Турас появился в шатре не скоро — солнце уже миновало половину пути от зенита к закату. Одетый в кольчугу, со шлемом, оружием и окруженный своими воинами, он явно показывал, что готов к любому повороту событий.
— Вадый прислал гонцов к тебе? — заорал Турас, едва перед ним раздвинули полог. — Я командую в своей тысяче!
— Вадый прислал гонцов к вам обоим, — встал Дайрут, и все взгляды обратились на него. — И это — вам.
Развернув сверток, Дайрут извлек из него бунчук, короткое копье с окровавленными конскими хвостами. Наверняка Абыслай и Турас в это мгновение пожалели, что не встретили гонцов без лишних глаз.
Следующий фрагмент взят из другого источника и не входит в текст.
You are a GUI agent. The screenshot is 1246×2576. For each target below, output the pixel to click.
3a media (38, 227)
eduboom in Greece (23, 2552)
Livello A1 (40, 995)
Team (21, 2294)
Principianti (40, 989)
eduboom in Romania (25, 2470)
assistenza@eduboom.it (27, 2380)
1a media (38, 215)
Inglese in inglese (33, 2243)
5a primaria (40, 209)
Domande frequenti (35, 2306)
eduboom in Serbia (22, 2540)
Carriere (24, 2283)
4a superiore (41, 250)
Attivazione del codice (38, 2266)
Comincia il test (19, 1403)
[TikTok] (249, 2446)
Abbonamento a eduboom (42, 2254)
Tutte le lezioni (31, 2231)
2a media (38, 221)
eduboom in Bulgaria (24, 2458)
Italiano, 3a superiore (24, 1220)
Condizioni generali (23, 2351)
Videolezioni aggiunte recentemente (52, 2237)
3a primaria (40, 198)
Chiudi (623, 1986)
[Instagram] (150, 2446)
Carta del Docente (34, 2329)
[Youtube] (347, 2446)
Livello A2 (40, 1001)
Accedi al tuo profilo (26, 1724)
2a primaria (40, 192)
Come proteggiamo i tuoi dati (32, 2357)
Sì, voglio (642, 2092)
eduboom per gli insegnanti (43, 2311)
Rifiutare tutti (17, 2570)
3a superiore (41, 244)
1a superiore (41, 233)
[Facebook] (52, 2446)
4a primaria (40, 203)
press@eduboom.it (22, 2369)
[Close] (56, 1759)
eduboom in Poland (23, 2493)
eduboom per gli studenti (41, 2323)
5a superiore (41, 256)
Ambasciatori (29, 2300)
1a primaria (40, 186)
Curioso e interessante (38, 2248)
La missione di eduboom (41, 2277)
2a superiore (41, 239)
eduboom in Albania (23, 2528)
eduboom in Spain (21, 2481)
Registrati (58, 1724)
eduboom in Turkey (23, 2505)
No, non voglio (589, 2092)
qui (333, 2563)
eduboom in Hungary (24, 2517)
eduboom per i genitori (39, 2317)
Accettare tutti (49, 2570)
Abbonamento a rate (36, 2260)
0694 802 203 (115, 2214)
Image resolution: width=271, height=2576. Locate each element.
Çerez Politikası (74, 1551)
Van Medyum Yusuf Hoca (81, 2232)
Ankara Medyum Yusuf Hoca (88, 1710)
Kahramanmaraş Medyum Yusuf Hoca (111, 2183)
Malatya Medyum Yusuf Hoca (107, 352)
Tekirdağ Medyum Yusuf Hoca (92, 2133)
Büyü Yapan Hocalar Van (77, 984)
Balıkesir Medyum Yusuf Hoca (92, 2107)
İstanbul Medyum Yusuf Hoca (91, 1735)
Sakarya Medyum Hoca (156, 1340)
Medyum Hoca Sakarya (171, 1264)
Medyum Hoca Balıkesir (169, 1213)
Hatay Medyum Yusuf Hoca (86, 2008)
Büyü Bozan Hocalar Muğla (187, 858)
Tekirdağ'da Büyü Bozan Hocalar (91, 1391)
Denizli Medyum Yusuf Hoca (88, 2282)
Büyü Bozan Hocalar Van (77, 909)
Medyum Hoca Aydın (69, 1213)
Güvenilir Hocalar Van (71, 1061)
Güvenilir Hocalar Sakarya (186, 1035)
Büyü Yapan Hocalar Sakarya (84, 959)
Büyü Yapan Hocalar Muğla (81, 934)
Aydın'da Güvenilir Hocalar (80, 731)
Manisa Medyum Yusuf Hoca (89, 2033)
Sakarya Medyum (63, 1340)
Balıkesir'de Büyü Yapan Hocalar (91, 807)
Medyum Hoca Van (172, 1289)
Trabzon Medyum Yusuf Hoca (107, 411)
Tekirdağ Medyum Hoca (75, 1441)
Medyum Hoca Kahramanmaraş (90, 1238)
— Темник сказал, что ответ его не интересует, — продолжил Дайрут, которому Арыс рассказал, что говорить после вручения послания.
Гонцы вышли из шатра, а бунчук остался внутри.
— Ты все правильно сделал, — уважительно сказал Арыс. — Ты совсем не боялся, я смотрел на твои руки и лицо.
Рыжие Псы выехали из лагеря беспрепятственно, но обратно в ставку темника не поехали — остановились неподалеку, в небольшом пересохшем овраге. На самом деле ответ интересовал Вадыя, но сообщить его должны были не тысячники, а один из множества шпионов темника, с которым Арыс незаметно перемолвился парой слов, пока Дайрут вручал послание.
Вечером развели небольшой костер из сухих, почти не дающих дыма сучьев, сварили похлебку, потом сидели, неспешно беседуя.
— Ты предпочитаешь слушать, а не говорить, и это правильно, да, — заявил Арыс. — Ты молодец. Я давно отметил тебя, сразу было понятно, что ты из рода хищников. Я не враг тебе, скажи, чего ты хочешь добиться?
И Дайрут серьезно ответил:
— Я хочу стать командиром Рыжих Псов.
Он солгал, на самом деле он хотел уничтожить Орду, и Рыжих Псов в том числе.
Утром в овраг спустился ушастый парень — чуть старше Арыса, в кожаной куртке, обшитой пластинками из металла.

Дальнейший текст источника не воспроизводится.